TRY IT: Return every record below exactly; leave out the images.

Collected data
Segment Open
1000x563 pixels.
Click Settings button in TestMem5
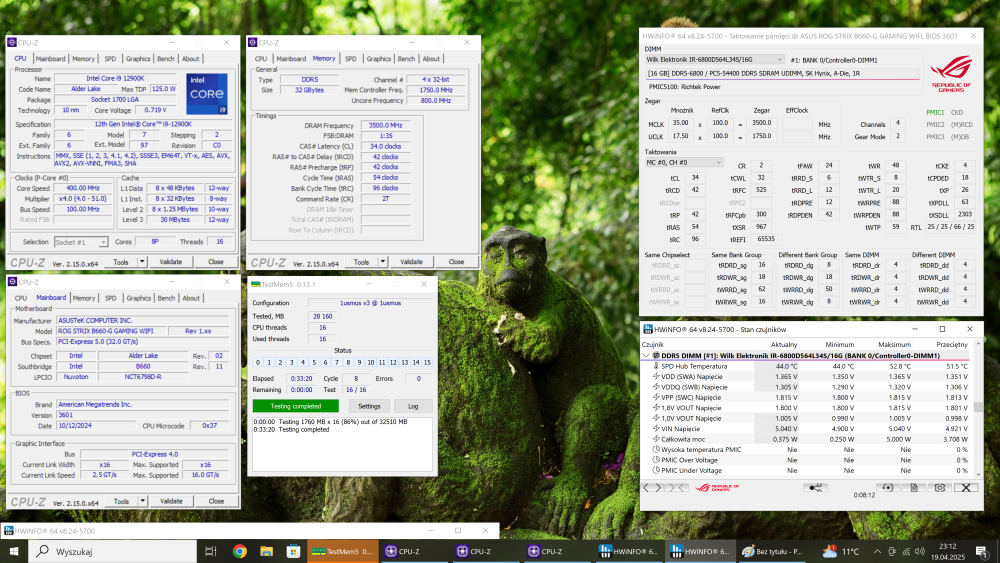(x=369, y=406)
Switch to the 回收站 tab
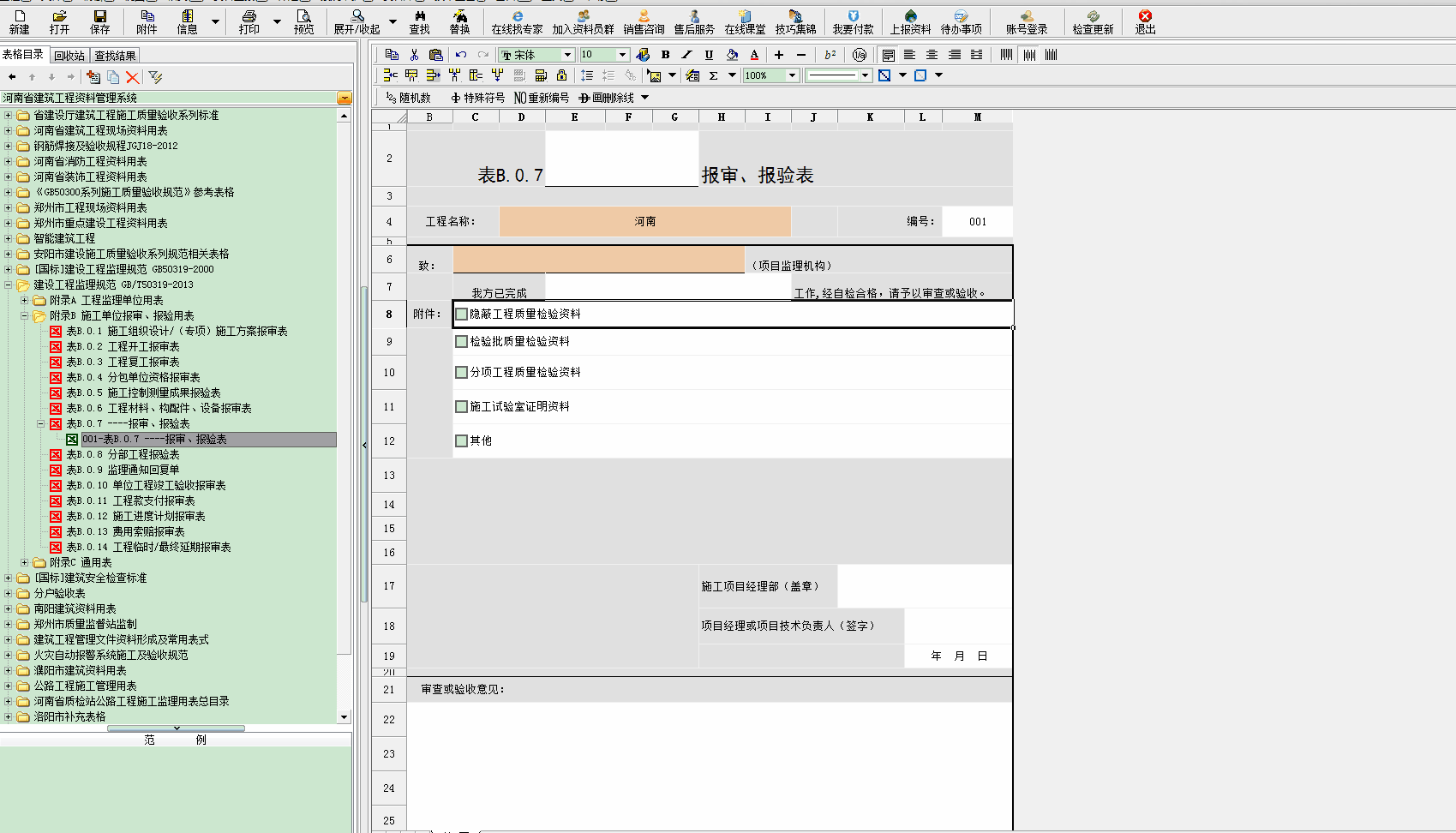The height and width of the screenshot is (833, 1456). (69, 56)
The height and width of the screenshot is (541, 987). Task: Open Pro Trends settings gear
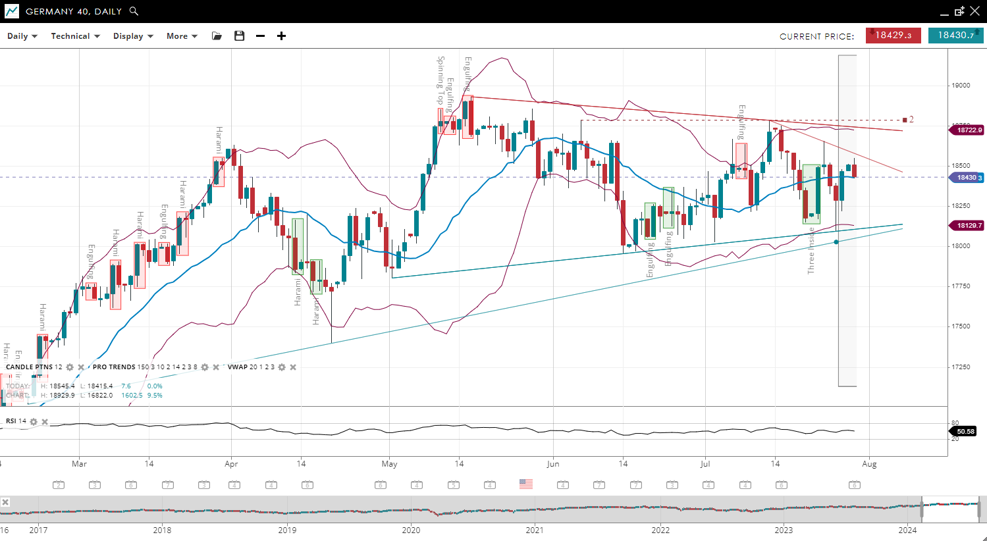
Segment Closed
SOLUTION FOR THIS PROBLEM:
1000x563 pixels.
Click Settings button in TestMem5
(x=369, y=406)
Switch to the 回收站 tab
The height and width of the screenshot is (833, 1456). (69, 56)
The height and width of the screenshot is (541, 987). Task: Open Pro Trends settings gear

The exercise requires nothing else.